When faced with a hardware upgrade or replacement, Didier Contis and his team at the Georgia Institute of Technology always try to move to the latest version of the operating system.
Sometimes upgrading isn't an option, like the time Contis supported faculty who had a costly electron microscope connected to a custom-built machine, which wasn't compatible with newer operating systems.
"It's hard to justify spending $150,000 to replace a scientific piece of hardware just to get rid of a server running Windows 2003 or older," says Contis, the director of technology services at the Georgia Institute of Technology College of Engineering.
That's just one of the scenarios making higher ed IT teams anxious about July 14, 2015, when Microsoft is slated to end extended support for Windows Server 2003. Microsoft will no longer release patches or security updates, leaving servers running the outdated OS vulnerable to threats. As the deadline approaches, colleges and universities are simultaneously upgrading the servers they can, while devising plans to secure the Windows Server 2003 machines that must be kept running.
"Last check, we had about 600 Windows Server 2003 systems still communicating with our Active Directory," says Mark Day, deputy director for data center infrastructure at the University of California at San Francisco (UCSF). "It's certainly not a majority, but it's a larger percentage of our Windows servers than I would like."
One blessing — or curse, depending on the perspective — is that IT departments are just coming off of April's end-of-support deadline for Windows XP, so they're aware of the potential risks and the inherent challenges they face.
"The amount of effort involved in the XP end-of-life certainly got our attention, so we started looking early to understand the scope of the effort," Day says. "Our experiences aren't going to be identical, but I think the themes will be similar."
Batten Down the Hatches
Because of the decentralized nature of IT at UCSF, one of the greatest challenges in preparing for the end-of-support deadlines is getting a handle on all of the operating systems used around campus, and the applications they support. "Untangling all of the different applications installed on systems over the years, and understanding which were still critical to the business and which weren't, was an effort," Day says.
But that's exactly the effort institutions should be making at this point, advises Al Gillen, program vice president for servers and system software at IDC. "You want to inventory your systems and triage them, then put them in order of priority for replacement or upgrades," he says.

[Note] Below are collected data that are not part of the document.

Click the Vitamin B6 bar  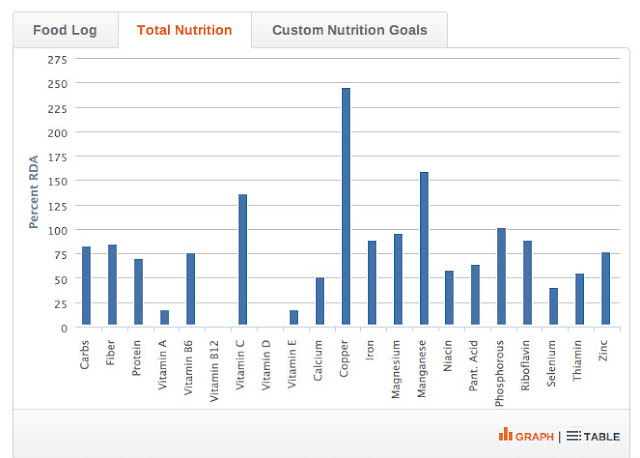tap(191, 289)
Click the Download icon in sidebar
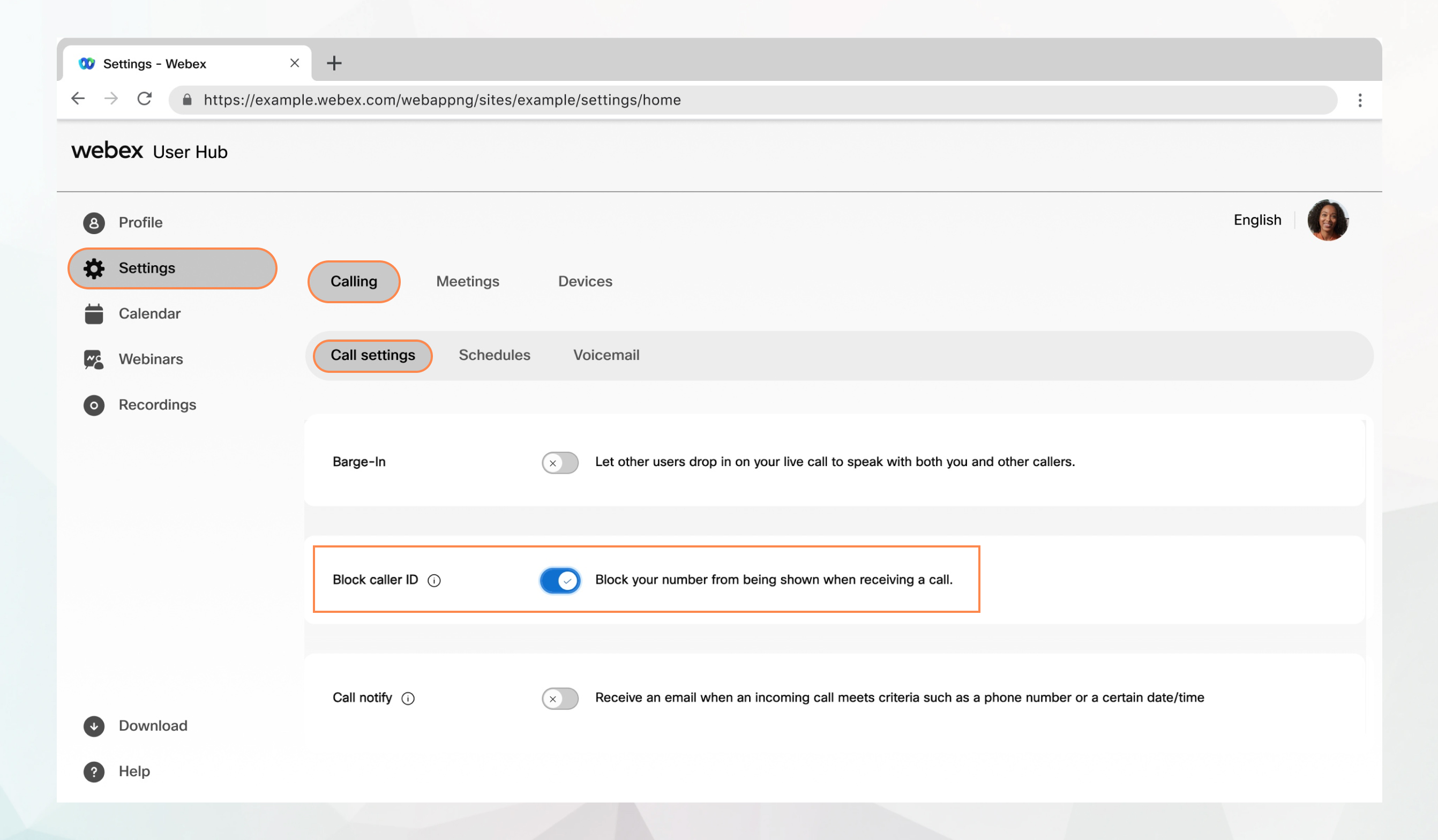1438x840 pixels. pos(94,725)
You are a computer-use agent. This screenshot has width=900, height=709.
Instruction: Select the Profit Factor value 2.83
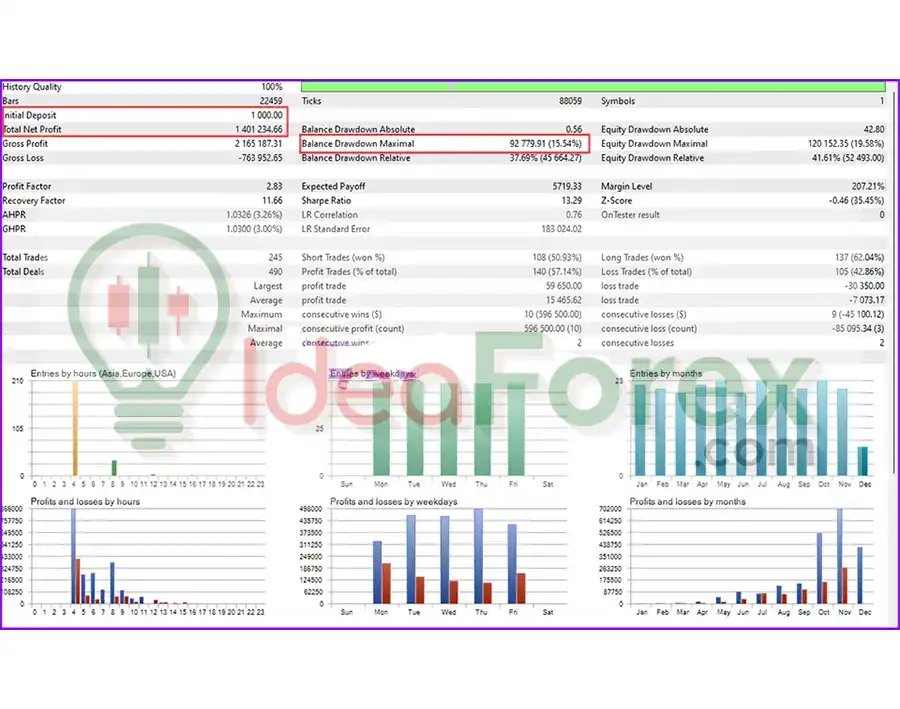[271, 187]
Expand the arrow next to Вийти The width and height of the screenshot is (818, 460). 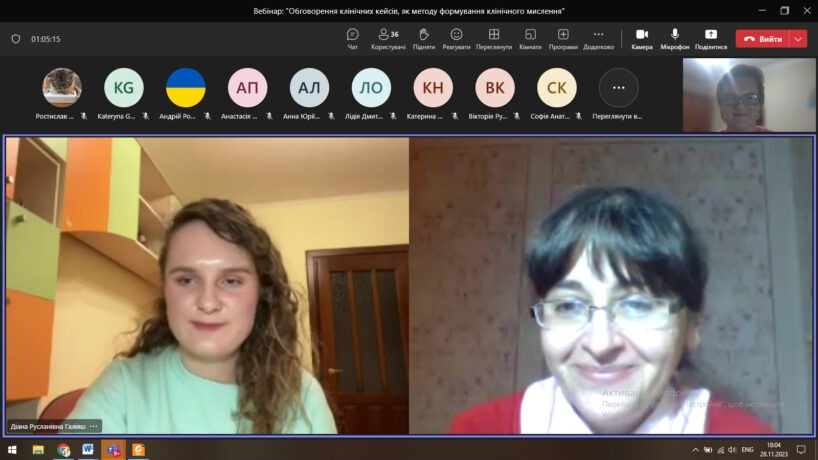click(x=798, y=39)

A static web server with no content or applications isn't as critical as a server holding personal finance or health data, for instance. Once the IT team has a grasp of the inventory, they should determine which servers to upgrade, and in what order. One option is to keep some Windows Server 2003 machines and purchase a custom support agreement from Microsoft. If cost is preventing an upgrade, it probably won't make sense to spend money to support an outdated OS, Gillen says. Securing the network is another option, but that also introduces new expenses — purchasing stronger firewalls and other security appliances.
Contis plans to keep at least some of Georgia Tech's copies of Windows Server 2003 to support equipment or applications that aren't compatible with newer operating systems. In other cases, groups that manage their own servers may choose to delay upgrades due to software compatibility problems.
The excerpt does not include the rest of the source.